What to do.
Transcribe exactly, please, the line bearing "Task: Share the" and all later lines through the end of the records, with the pictures left out.

Records.
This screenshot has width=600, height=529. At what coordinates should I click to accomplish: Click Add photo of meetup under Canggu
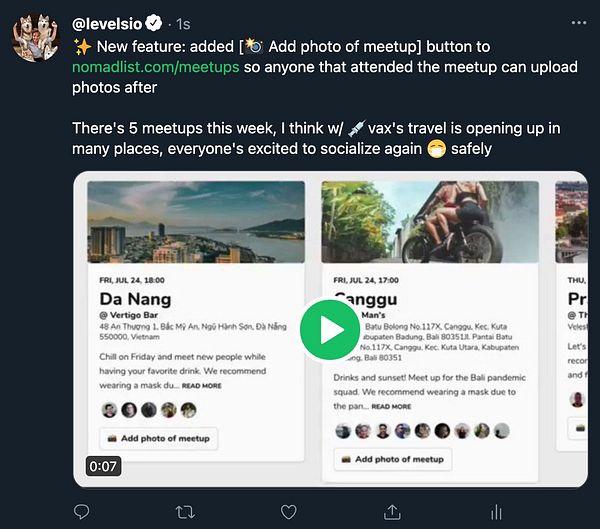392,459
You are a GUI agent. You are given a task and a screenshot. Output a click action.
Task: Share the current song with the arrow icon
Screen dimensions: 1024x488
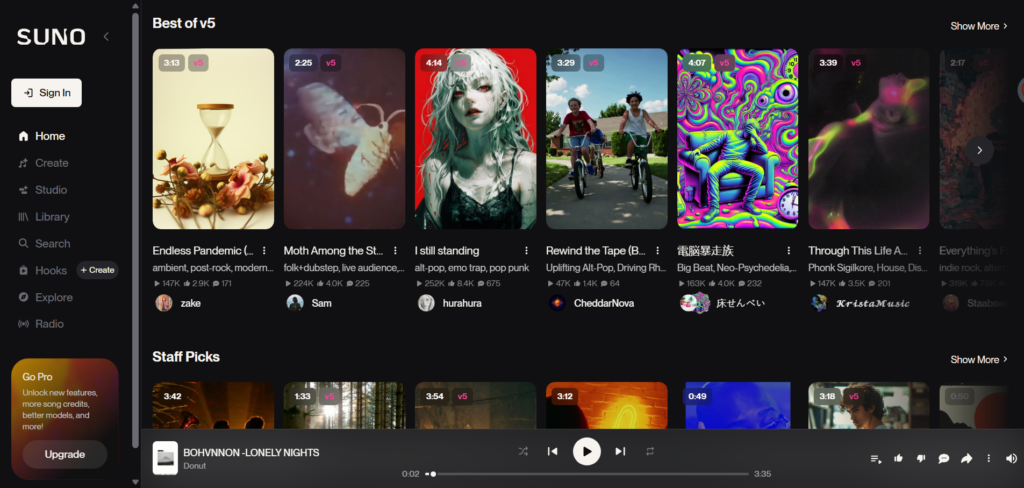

Answer space.
Task: Share the current song with the arrow icon
Screen dimensions: 1024x488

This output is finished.